Atomic was composed by Jimmy Destri and Debbie Harry, who (in the book "1000 UK #1 Hits" by Jon Kutner and Spencer Leigh) stated "He was trying to do something like "Heart of Glass", and then somehow or another we gave it the spaghetti western treatment. Before that it was just lying there like a lox. The lyrics, well, a lot of the time I would write while the band were just playing the song and trying to figure it out. I would just be scatting along with them and I would just start going, 'Ooooooh, your hair is beautiful.'"The word atomic in the song carries no fixed meaning and functions as a signifier of power and futurism.The bridge to, and the break in the melody before "Atomic" is spoken, is heavily influenced by the bridge in the song "I'm on my way" by Dean Parish.
The song was produced as a mixture of new wave, rock and disco which had proven to be so successful in their No.1 hit from earlier in 1979, "Heart of Glass". It is written in E natural minor ("Call Me" is written in E♭ natural minor).

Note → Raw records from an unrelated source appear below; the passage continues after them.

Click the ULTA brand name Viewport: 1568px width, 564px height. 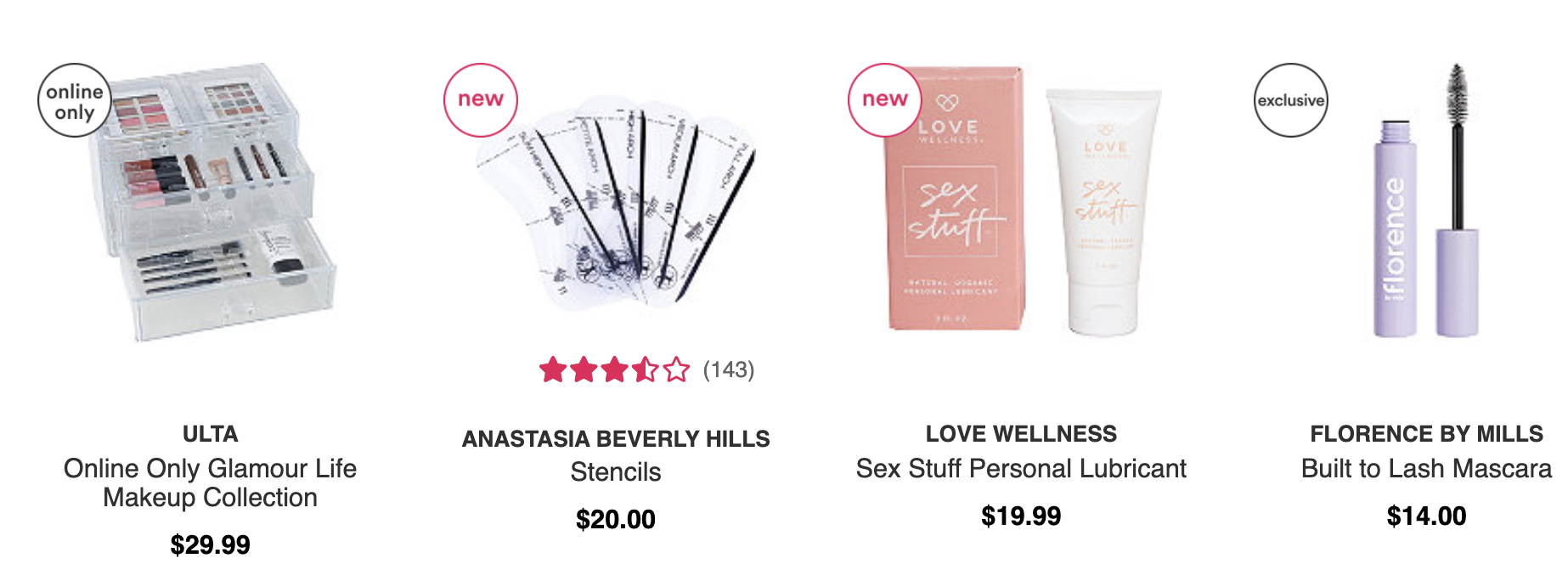[211, 434]
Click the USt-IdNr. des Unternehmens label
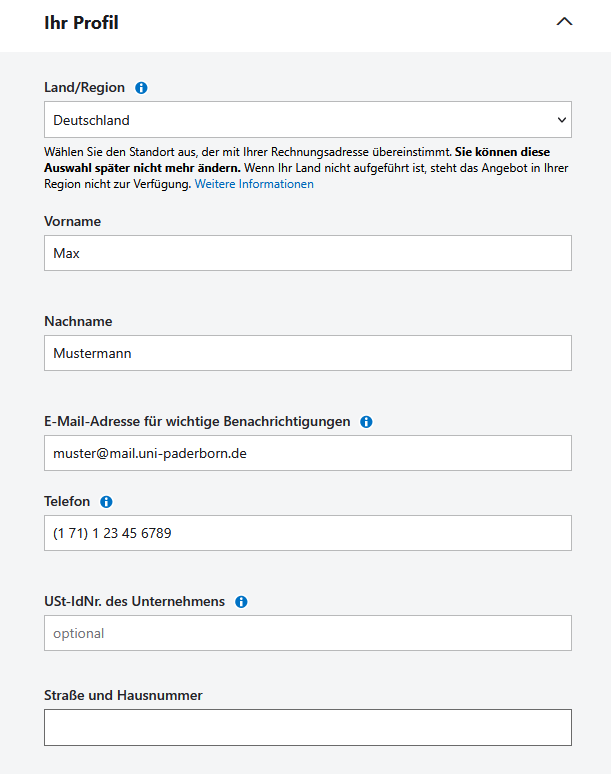The width and height of the screenshot is (611, 774). [x=134, y=601]
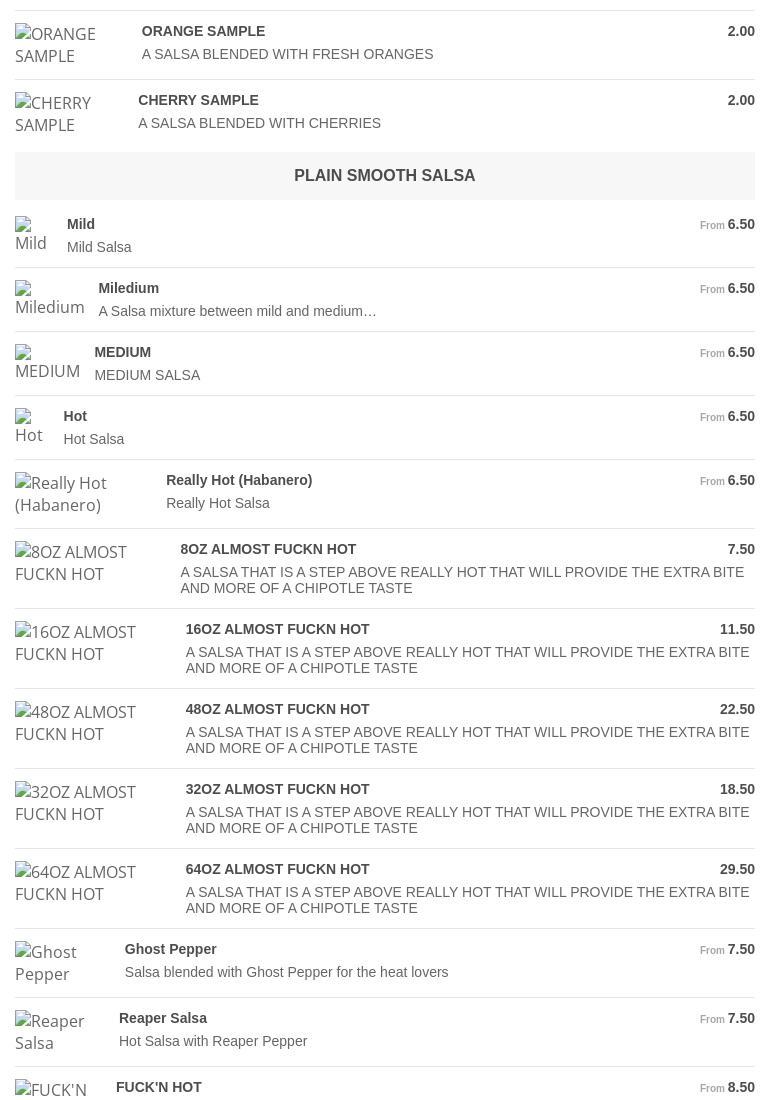
Task: Click the Plain Smooth Salsa section header
Action: pyautogui.click(x=384, y=175)
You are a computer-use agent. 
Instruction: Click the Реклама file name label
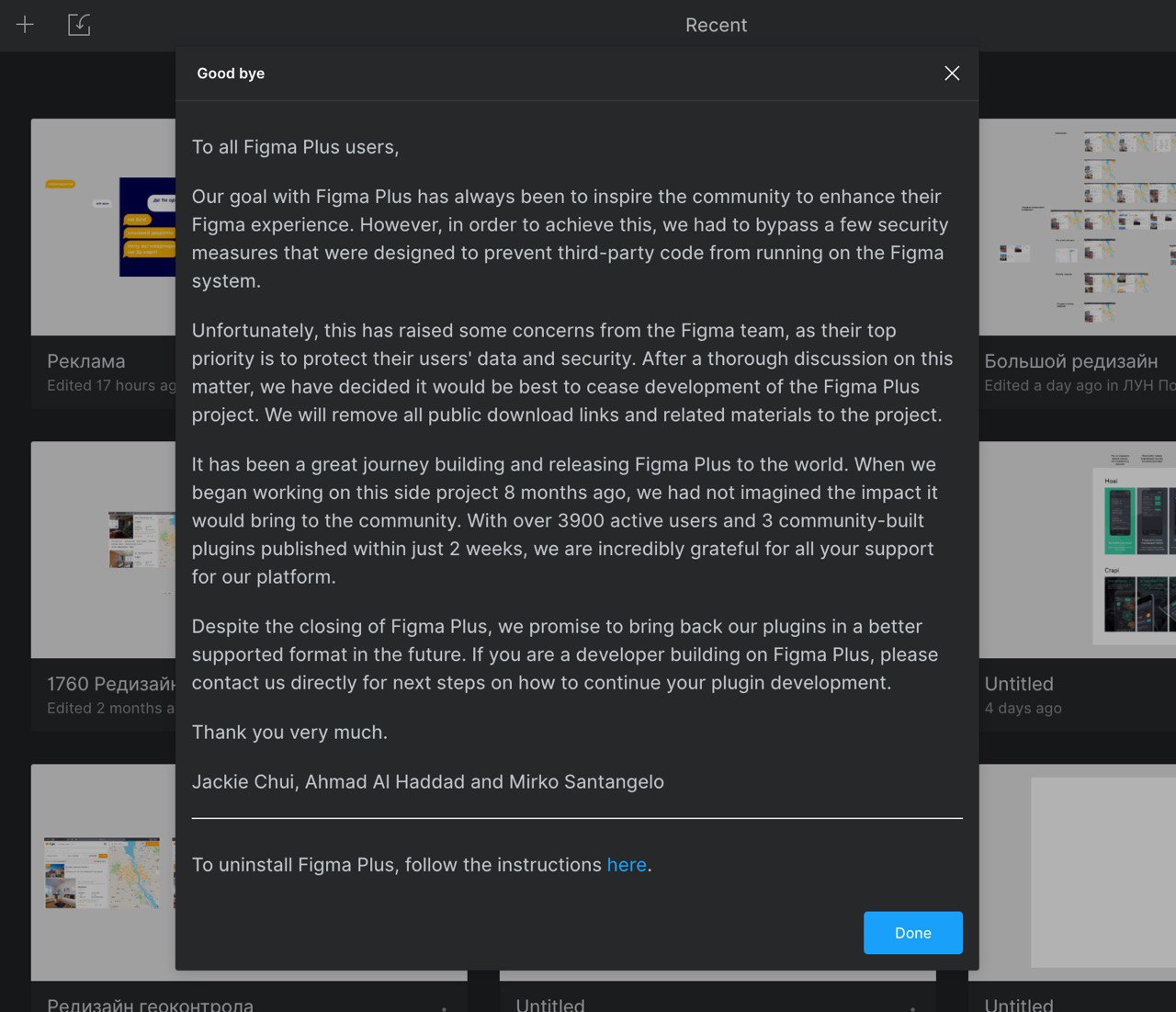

European edition of the "Atomic" single with the famous picture of Debbie Harry wearing her "Andy Warhol's BAD" T-shirt, in 1981 used for the free fold-out poster that came with the hits compilation The Best of Blondie

The 1980 single version of "Atomic" was a remix. The original 4:35 version as featured on the albums Eat to the Beat and 1981's The Best of Blondie opens with an intro inspired by the nursery rhyme "Three Blind Mice" and includes an instrumental break with a bass guitar solo. The 7" version mixed by Mike Chapman omits the "Three Blind Mice" intro and replaces the instrumental break with a repeat of the verse.

The music video depicts the band performing on stage at what looks like a post-apocalyptic nightclub in which Debbie Harry is wearing a garbage bag as a punkish futuristic costume. The audience at the club are also dressed in suitably futuristic costumes, and footage of a horseman and an atomic explosion are also intercut. Model Gia Carangi (a strong supporter of the band) made a guest appearance in the music video and can be seen in various shots

The song became the band's third number one in the UK Singles Chart, where it held the top spot for two weeks. It reached the Top 40 in the US in Spring 1980.
The B-side was "Die Young, Stay Pretty", also from the album Eat to the Beat, a reggae-influenced track, a style the band would perform again in their global chart-topper "The Tide Is High". The UK 12" single contained a live cover version of Bowie's "Heroes" featuring Robert Fripp on guitar recorded at London's Hammersmith Odeon just a month before. The track was included on 1993's rarities compilation Blonde and Beyond.
"Atomic" was remixed and re-released in the UK in September 1994 where it peaked at #19 on the UK Top 40 singles chart.The subsequent April 1995 US release reached #1 on the Billboard Dance/Club Play Charts. The 1994 remix was included on the compilations The Platinum Collection, Beautiful - The Remix Album and Remixed Remade Remodeled - The Remix Project. The track was remixed again four years later for the UK compilation Atomic - The Very Best of Blondie and the '98 Xenomania mix was later included on the first Queer as Folk soundtrack album.